Und da abzusehen gewesen sei, dass man sich auch hier nicht an die Hygieneregeln gehalten hätte, sei auch die Kundgebung hier verboten worden. Und jetzt müsse ich gehen, sonst … Aha. Wie so was funktioniert, war ja am 1. August und vor Allem am 29. August zu bewundern. Ich glaube zudem nicht, dass es allzu viele Leute waren. Man darf aber heute nicht mehr gegen die Hygieneregeln demonstrieren. Die sollten eigentlich ehrlicher »Gehorsamsdekrete« genannt werden. Denn genau darum geht es. Wer den Gehorsam, der befohlen ist, verweigert oder auch nur in Frage stellt, der wird bekämpft. Die große Mehrheit findet das gut. Das ist heute »Demokratie«, und ich gehöre zu der winzigen Minderheit, die darin ein Problem sieht.
Was erlaubt war, war hingegen eine kleine Spottveranstaltung der »Antiverschwurbelten Aktion«, einer der Antifa nahestehenden Gruppierung. Hinter Absperrgittern der Polizei führten sie neben der Volksbühne unter dem Motto »Game over« eine Art Tanztheater-Performance mit Echsenkostümen auf, mit der sie die »Querdenker« verhöhnten. Sie wissen, dass sie zu den Siegern gehören. Wer mag, kann sich ja ihre Denke mal anschauen – sie sehen alle, die gegen die Corona-Maßnahmen sind, ja selbst nur dumme Fragen stellen (was ich ja so gerne tue), als Nazis und Spinner. Und natürlich ist die Impfung unsere Rettung und Bill Gates unser Erlöser. Alle, die auch nur einen Funken Grips im Kopf haben, tragen die Maske und sehen das so. Genau so. Und nur so. Ich wollte erst was von diesen verlinkten Webseiten zitieren. Doch ich lasse es. Wer mag, kann sich das selbst anschauen. Bitte Kinnlade festhalten. Und einen Schnaps oder ein Bier zum Beruhigen bereit halten. Besser ein Kissen zum Reinbrüllen. Noch besser: beides.

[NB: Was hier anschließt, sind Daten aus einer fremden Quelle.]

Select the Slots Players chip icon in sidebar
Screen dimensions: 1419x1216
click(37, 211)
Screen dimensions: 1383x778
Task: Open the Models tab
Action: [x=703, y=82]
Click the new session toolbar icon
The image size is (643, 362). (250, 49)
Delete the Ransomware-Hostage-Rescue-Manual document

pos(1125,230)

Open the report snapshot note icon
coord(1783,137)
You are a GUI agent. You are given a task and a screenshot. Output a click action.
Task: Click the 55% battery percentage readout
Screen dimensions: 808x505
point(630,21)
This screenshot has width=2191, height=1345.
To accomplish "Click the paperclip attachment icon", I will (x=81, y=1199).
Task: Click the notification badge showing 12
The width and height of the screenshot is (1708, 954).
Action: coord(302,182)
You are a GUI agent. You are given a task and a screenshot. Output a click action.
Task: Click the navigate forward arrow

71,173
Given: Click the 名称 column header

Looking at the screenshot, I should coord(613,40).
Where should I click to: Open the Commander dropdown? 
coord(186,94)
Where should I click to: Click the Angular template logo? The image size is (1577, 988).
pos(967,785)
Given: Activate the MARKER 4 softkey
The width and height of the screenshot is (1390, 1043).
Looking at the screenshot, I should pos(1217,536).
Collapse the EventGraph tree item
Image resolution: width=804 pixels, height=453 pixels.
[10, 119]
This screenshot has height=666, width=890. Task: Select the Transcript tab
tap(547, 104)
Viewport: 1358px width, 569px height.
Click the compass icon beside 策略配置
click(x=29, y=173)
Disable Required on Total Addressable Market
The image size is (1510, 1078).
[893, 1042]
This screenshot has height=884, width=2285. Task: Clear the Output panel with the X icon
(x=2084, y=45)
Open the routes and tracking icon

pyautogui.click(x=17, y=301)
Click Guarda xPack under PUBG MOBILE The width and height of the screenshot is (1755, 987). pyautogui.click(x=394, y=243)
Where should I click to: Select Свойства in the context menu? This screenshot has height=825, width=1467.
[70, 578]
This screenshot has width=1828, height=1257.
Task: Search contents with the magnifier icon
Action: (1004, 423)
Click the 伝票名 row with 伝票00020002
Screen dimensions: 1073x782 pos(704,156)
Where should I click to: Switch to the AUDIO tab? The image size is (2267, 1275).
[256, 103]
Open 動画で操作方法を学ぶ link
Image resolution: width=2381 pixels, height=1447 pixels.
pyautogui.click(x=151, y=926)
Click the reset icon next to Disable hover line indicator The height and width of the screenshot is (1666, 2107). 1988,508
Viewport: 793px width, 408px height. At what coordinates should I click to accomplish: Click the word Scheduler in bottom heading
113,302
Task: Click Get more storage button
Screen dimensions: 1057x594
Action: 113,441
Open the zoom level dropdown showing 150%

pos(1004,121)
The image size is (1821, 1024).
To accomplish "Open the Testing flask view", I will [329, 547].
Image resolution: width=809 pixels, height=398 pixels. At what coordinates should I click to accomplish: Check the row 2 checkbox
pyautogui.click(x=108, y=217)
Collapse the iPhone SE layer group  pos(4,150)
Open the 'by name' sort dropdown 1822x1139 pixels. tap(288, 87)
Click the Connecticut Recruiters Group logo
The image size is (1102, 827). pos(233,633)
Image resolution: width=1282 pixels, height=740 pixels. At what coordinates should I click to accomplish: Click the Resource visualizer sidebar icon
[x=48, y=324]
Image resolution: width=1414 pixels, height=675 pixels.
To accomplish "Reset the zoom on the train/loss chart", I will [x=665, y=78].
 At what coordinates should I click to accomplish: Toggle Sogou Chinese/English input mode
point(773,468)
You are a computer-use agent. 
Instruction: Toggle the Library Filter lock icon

Mir war schon vor Jahren klar: Der neue Faschismus wird sehr cool daherkommen. Damals war mir nur das klar, denn meine Phantasie reichte nicht aus, mir irgendwas Weiteres darunter vorzustellen. Heute ist klar, wohin die Reise gehen wird. Doch was dort passieren wird – dafür reicht wieder meine Phantasie nicht aus. Vielleicht brauche ich mir ja auch keine Gedanken mehr zu machen. Denn wie mit Nazis zu verfahren ist, darüber ist sich die überwältigende Mehrheit einig.
Dass wir in dreißig Jahren wieder in die Diktatur abgleiten, unser 1933 im Gewand des 21. Jahrhunderts erleben und ich zu einer winzigen Minderheit gehören würde, die darin überhaupt ein Problem sieht … Hätte mir das jemand vor dreißig Jahren gesagt – ich hätte dem- oder derjenigen einen Vogel gezeigt. Doch der Kreis schließt sich. In der Nacht vom 2. auf den 3. Oktober 1990 endete ein diktatorisches Regime auf eine sehr schöne und zugleich zwiespältige Weise – je nachdem, aus welchem Blickwinkel man schaut. Es ist, zumindest für mich, Beides. Doch in der Nacht vom 2. auf den 3. Oktober 2020 fahre ich mit dem sicheren Gefühl nach Hause: Die Diktatur ist jetzt überall. Und ich gehöre zu der Handvoll Nazis, die darin ein Problem sehen.